EXERCISE DESCRIPTION - Report, as a bare number, how many lines of the entries below contain "selector".

STORED DATA -
========================

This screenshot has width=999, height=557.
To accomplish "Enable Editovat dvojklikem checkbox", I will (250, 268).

========================

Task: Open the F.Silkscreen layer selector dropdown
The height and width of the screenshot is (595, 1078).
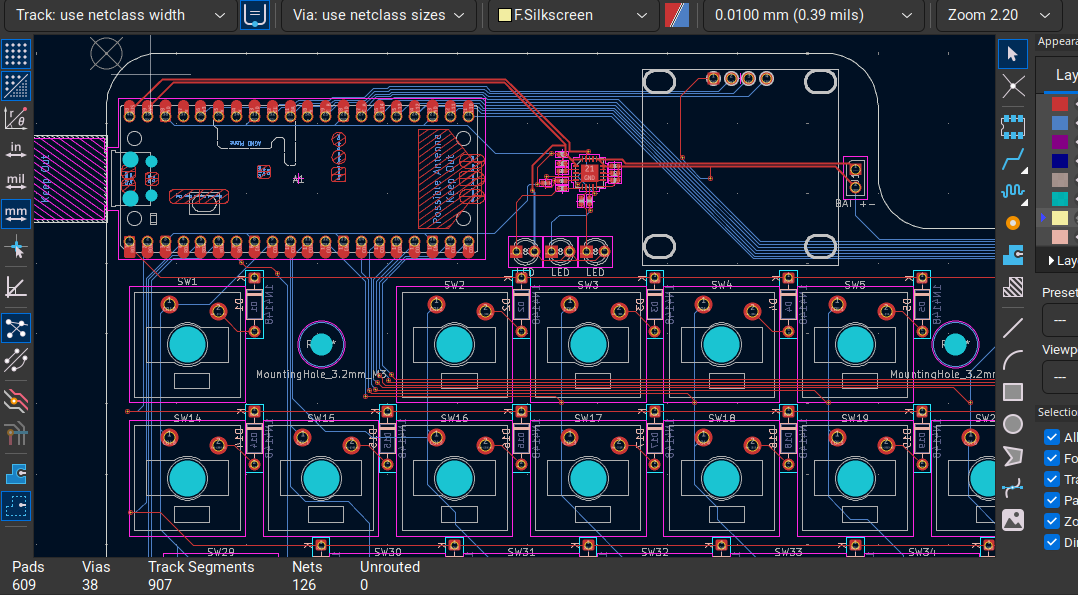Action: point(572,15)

========================

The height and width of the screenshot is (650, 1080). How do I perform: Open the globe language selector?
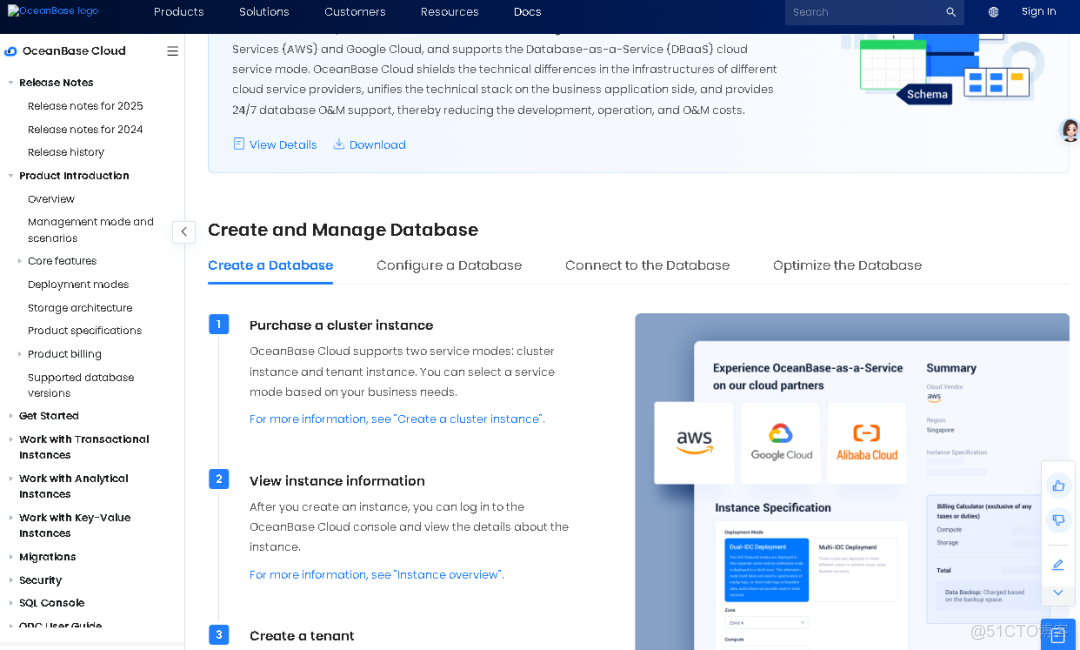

========================

EXERCISE RESPONSE - 2